Rewrite the records below with every "GUI agent" replaced by "desktop agent", leaving everything else unchanged.

::::::::::

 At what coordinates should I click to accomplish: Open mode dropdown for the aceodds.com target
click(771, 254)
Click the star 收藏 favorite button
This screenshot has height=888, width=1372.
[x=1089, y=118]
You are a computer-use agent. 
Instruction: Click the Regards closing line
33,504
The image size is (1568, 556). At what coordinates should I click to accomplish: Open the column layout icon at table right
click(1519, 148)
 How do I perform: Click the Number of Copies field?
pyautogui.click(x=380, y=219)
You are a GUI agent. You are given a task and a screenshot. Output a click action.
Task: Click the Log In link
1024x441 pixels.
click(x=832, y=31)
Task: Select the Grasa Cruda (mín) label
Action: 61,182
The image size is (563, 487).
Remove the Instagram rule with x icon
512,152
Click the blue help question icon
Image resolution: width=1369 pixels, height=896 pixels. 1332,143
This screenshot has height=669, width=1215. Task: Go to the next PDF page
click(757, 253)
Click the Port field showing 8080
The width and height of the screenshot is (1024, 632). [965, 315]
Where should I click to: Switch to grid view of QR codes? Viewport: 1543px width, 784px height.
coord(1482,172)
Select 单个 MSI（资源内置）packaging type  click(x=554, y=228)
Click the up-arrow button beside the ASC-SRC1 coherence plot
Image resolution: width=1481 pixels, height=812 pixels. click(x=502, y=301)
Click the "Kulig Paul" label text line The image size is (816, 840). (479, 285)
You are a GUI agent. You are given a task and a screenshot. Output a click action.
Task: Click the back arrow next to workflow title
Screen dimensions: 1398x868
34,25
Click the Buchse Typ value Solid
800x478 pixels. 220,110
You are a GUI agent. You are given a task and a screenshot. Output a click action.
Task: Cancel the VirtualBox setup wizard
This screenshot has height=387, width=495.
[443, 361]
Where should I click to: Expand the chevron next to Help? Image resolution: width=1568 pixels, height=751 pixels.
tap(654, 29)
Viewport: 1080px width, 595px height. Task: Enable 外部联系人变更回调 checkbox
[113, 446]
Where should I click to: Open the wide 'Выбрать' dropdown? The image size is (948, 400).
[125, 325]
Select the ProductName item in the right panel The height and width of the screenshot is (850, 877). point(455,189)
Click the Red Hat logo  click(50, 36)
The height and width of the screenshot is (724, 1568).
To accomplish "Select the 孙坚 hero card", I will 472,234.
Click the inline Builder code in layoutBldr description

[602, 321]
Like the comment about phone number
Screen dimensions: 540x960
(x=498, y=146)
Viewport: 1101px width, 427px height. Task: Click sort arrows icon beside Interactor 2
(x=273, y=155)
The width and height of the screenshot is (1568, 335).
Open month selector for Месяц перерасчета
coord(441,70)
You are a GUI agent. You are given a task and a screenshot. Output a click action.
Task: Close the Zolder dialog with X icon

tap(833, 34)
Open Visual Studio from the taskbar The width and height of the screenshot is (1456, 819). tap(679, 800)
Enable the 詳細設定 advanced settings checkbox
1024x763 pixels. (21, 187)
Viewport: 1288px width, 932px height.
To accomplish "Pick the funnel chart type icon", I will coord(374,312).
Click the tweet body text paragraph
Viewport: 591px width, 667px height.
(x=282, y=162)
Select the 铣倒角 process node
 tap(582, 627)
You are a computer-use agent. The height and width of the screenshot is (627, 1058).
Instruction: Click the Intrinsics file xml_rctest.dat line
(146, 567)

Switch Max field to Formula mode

::::::::::

Finished answer:
 At what coordinates should I click to accomplish: Open mode dropdown for the aceodds.com target
click(771, 254)
Click the star 收藏 favorite button
This screenshot has height=888, width=1372.
[x=1089, y=118]
You are a computer-use agent. 
Instruction: Click the Regards closing line
33,504
The image size is (1568, 556). At what coordinates should I click to accomplish: Open the column layout icon at table right
click(1519, 148)
 How do I perform: Click the Number of Copies field?
pyautogui.click(x=380, y=219)
You are a desktop agent. You are given a task and a screenshot. Output a click action.
Task: Click the Log In link
1024x441 pixels.
click(x=832, y=31)
Task: Select the Grasa Cruda (mín) label
Action: 61,182
The image size is (563, 487).
Remove the Instagram rule with x icon
512,152
Click the blue help question icon
Image resolution: width=1369 pixels, height=896 pixels. 1332,143
This screenshot has height=669, width=1215. Task: Go to the next PDF page
click(757, 253)
Click the Port field showing 8080
The width and height of the screenshot is (1024, 632). [965, 315]
Where should I click to: Switch to grid view of QR codes? Viewport: 1543px width, 784px height.
coord(1482,172)
Select 单个 MSI（资源内置）packaging type  click(x=554, y=228)
Click the up-arrow button beside the ASC-SRC1 coherence plot
Image resolution: width=1481 pixels, height=812 pixels. click(x=502, y=301)
Click the "Kulig Paul" label text line The image size is (816, 840). (479, 285)
You are a desktop agent. You are given a task and a screenshot. Output a click action.
Task: Click the back arrow next to workflow title
Screen dimensions: 1398x868
34,25
Click the Buchse Typ value Solid
800x478 pixels. 220,110
You are a desktop agent. You are given a task and a screenshot. Output a click action.
Task: Cancel the VirtualBox setup wizard
This screenshot has height=387, width=495.
[443, 361]
Where should I click to: Expand the chevron next to Help? Image resolution: width=1568 pixels, height=751 pixels.
tap(654, 29)
Viewport: 1080px width, 595px height. Task: Enable 外部联系人变更回调 checkbox
[113, 446]
Where should I click to: Open the wide 'Выбрать' dropdown? The image size is (948, 400).
[125, 325]
Select the ProductName item in the right panel The height and width of the screenshot is (850, 877). point(455,189)
Click the Red Hat logo  click(50, 36)
The height and width of the screenshot is (724, 1568).
To accomplish "Select the 孙坚 hero card", I will 472,234.
Click the inline Builder code in layoutBldr description

[602, 321]
Like the comment about phone number
Screen dimensions: 540x960
(x=498, y=146)
Viewport: 1101px width, 427px height. Task: Click sort arrows icon beside Interactor 2
(x=273, y=155)
The width and height of the screenshot is (1568, 335).
Open month selector for Месяц перерасчета
coord(441,70)
You are a desktop agent. You are given a task and a screenshot. Output a click action.
Task: Close the Zolder dialog with X icon

tap(833, 34)
Open Visual Studio from the taskbar The width and height of the screenshot is (1456, 819). tap(679, 800)
Enable the 詳細設定 advanced settings checkbox
1024x763 pixels. (21, 187)
Viewport: 1288px width, 932px height.
To accomplish "Pick the funnel chart type icon", I will coord(374,312).
Click the tweet body text paragraph
Viewport: 591px width, 667px height.
(x=282, y=162)
Select the 铣倒角 process node
 tap(582, 627)
You are a computer-use agent. The height and width of the screenshot is (627, 1058).
Instruction: Click the Intrinsics file xml_rctest.dat line
(146, 567)

Switch Max field to Formula mode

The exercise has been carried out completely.